TASK PROMPT:
Restate verbatim the span of lines below between the line with "Task: Sort list by Content ID column header" and the line with "Task: Click the Nykredit row name", including those two lines, and only that span.

(Stored items)
:::::

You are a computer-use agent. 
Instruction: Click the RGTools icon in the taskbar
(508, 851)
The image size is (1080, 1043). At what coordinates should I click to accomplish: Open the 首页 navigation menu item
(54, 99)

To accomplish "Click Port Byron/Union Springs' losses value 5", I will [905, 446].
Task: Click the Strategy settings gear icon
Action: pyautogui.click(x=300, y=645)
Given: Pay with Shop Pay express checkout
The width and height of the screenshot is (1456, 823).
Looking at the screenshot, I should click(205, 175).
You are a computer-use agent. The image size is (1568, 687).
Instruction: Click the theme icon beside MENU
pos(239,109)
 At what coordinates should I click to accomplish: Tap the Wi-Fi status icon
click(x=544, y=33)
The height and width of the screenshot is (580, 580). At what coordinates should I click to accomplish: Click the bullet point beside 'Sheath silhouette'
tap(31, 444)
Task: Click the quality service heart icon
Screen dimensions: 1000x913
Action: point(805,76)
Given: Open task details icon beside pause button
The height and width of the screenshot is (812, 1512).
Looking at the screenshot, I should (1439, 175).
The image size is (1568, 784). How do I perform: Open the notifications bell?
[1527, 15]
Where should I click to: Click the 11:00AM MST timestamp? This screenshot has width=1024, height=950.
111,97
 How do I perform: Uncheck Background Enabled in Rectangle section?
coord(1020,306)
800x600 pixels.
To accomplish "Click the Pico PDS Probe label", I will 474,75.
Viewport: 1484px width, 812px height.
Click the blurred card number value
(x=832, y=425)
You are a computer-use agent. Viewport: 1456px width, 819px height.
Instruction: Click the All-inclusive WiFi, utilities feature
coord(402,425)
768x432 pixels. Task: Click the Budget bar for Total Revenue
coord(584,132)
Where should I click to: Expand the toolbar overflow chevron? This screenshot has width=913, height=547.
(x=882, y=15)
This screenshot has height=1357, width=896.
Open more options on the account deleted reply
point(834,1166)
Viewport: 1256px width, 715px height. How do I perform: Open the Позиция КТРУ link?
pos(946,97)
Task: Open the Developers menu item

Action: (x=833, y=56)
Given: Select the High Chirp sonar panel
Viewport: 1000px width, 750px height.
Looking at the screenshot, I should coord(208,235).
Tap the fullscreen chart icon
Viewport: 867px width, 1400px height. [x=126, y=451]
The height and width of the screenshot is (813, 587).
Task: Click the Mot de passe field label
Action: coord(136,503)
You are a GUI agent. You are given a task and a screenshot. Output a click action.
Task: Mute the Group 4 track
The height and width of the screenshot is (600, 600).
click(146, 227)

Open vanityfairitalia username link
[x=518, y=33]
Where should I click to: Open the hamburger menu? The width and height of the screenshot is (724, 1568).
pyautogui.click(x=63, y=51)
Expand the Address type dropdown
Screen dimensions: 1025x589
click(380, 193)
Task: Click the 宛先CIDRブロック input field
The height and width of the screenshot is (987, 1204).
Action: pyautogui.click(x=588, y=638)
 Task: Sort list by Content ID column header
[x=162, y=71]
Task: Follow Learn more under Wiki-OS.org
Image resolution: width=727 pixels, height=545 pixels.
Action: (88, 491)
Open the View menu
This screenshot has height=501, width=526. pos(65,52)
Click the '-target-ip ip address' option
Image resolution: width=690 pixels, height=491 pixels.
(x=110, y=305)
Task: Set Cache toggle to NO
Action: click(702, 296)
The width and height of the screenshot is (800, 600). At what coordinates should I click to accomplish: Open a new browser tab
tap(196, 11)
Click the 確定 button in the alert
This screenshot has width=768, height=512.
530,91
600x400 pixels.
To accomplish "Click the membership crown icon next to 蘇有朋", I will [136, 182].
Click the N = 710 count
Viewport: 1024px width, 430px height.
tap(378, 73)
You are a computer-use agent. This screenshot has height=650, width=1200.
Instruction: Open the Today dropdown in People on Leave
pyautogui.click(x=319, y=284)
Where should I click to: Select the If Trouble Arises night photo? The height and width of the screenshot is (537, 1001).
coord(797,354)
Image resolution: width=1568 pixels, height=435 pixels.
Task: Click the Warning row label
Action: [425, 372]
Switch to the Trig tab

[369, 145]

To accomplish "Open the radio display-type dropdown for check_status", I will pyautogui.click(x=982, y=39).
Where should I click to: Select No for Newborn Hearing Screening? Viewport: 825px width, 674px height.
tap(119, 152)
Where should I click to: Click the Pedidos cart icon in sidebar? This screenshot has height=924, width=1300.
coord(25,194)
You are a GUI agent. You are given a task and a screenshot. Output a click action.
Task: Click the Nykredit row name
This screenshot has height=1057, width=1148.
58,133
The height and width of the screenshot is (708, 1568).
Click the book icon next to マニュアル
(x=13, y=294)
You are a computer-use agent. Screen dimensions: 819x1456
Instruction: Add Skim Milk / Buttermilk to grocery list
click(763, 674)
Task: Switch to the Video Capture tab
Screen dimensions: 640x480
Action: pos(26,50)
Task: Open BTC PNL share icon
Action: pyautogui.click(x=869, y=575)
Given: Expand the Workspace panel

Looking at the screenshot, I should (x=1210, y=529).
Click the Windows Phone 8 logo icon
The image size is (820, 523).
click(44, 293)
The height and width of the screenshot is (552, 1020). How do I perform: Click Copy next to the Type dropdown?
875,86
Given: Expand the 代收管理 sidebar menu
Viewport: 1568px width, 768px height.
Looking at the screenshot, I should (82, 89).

:::::

SOLUTION:
 Task: Sort list by Content ID column header
[x=162, y=71]
Task: Follow Learn more under Wiki-OS.org
Image resolution: width=727 pixels, height=545 pixels.
Action: (88, 491)
Open the View menu
This screenshot has height=501, width=526. pos(65,52)
Click the '-target-ip ip address' option
Image resolution: width=690 pixels, height=491 pixels.
(x=110, y=305)
Task: Set Cache toggle to NO
Action: click(702, 296)
The width and height of the screenshot is (800, 600). At what coordinates should I click to accomplish: Open a new browser tab
tap(196, 11)
Click the 確定 button in the alert
This screenshot has width=768, height=512.
530,91
600x400 pixels.
To accomplish "Click the membership crown icon next to 蘇有朋", I will [136, 182].
Click the N = 710 count
Viewport: 1024px width, 430px height.
tap(378, 73)
You are a computer-use agent. This screenshot has height=650, width=1200.
Instruction: Open the Today dropdown in People on Leave
pyautogui.click(x=319, y=284)
Where should I click to: Select the If Trouble Arises night photo? The height and width of the screenshot is (537, 1001).
coord(797,354)
Image resolution: width=1568 pixels, height=435 pixels.
Task: Click the Warning row label
Action: [425, 372]
Switch to the Trig tab

[369, 145]

To accomplish "Open the radio display-type dropdown for check_status", I will pyautogui.click(x=982, y=39).
Where should I click to: Select No for Newborn Hearing Screening? Viewport: 825px width, 674px height.
tap(119, 152)
Where should I click to: Click the Pedidos cart icon in sidebar? This screenshot has height=924, width=1300.
coord(25,194)
You are a GUI agent. You are given a task and a screenshot. Output a click action.
Task: Click the Nykredit row name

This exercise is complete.